*Task goal*. Extract every line below that contains the word "Toggle", matching case exactly.

[Lines contained in a dataset]
┏━━

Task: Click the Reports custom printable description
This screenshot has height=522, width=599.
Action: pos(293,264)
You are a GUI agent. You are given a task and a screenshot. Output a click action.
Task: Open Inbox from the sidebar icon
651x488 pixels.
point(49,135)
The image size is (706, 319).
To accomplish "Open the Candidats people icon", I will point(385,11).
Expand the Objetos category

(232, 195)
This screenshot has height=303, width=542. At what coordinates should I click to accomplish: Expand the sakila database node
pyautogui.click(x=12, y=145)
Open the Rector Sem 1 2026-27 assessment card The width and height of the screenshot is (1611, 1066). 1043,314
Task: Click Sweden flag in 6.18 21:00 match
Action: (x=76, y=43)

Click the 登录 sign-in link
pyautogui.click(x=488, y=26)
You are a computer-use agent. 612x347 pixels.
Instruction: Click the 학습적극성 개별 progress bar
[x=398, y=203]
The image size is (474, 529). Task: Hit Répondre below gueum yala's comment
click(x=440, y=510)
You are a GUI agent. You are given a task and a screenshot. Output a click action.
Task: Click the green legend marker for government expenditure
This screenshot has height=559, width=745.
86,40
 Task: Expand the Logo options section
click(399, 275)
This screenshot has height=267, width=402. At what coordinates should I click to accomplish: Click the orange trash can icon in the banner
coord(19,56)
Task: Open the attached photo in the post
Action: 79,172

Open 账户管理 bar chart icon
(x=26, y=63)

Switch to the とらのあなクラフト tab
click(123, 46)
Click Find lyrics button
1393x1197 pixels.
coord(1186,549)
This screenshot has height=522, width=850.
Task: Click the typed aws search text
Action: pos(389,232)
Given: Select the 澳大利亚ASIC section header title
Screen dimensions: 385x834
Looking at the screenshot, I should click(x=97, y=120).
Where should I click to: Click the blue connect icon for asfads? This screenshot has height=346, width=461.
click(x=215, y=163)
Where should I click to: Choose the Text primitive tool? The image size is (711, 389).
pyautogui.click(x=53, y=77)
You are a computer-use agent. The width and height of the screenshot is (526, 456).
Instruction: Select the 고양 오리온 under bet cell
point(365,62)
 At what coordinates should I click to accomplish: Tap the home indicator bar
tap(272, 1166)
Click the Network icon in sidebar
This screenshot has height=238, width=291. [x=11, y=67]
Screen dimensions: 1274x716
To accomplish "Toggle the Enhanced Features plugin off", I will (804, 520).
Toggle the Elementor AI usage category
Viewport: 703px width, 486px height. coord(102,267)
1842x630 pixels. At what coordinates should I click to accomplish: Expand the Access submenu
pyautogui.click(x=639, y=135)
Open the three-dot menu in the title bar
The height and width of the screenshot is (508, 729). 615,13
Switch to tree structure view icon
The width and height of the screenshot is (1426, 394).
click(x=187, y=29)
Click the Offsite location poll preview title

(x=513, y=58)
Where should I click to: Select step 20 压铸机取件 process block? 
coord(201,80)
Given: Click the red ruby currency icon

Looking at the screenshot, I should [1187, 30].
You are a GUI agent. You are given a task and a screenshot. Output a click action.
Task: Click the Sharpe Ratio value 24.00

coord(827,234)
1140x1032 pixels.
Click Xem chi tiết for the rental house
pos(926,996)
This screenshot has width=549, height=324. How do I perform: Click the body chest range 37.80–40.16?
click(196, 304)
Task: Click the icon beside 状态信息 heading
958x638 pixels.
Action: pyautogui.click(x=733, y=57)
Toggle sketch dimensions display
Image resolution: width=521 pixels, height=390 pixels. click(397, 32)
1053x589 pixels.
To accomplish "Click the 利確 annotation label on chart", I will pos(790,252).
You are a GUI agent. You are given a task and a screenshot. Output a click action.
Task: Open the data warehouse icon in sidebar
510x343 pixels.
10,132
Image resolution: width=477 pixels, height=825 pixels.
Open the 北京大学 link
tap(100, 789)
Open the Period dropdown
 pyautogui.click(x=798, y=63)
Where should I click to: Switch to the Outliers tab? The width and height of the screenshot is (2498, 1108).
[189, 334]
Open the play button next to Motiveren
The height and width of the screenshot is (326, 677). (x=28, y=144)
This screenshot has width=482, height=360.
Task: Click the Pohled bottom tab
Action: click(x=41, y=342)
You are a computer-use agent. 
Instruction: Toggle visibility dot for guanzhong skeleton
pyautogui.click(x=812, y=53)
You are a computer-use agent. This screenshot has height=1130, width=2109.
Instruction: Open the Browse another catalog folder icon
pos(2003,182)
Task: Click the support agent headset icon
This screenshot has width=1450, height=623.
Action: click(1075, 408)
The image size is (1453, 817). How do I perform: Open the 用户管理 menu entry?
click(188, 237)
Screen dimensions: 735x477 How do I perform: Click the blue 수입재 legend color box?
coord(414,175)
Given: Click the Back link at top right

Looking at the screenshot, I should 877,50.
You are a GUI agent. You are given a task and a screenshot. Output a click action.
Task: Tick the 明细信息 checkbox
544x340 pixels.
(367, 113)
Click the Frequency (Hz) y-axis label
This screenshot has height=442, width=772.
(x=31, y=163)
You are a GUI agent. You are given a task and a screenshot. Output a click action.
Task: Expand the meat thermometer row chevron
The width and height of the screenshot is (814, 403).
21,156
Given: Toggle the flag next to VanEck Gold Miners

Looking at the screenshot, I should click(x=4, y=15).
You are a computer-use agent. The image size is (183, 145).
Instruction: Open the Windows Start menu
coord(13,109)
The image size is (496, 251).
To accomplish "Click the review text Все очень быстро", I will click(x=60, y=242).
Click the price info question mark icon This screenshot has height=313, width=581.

┗━━

*Reply to the exercise*.
To accomplish "Toggle the Enhanced Features plugin off", I will (804, 520).
Toggle the Elementor AI usage category
Toggle sketch dimensions display
Instruction: Toggle visibility dot for guanzhong skeleton
Given: Toggle the flag next to VanEck Gold Miners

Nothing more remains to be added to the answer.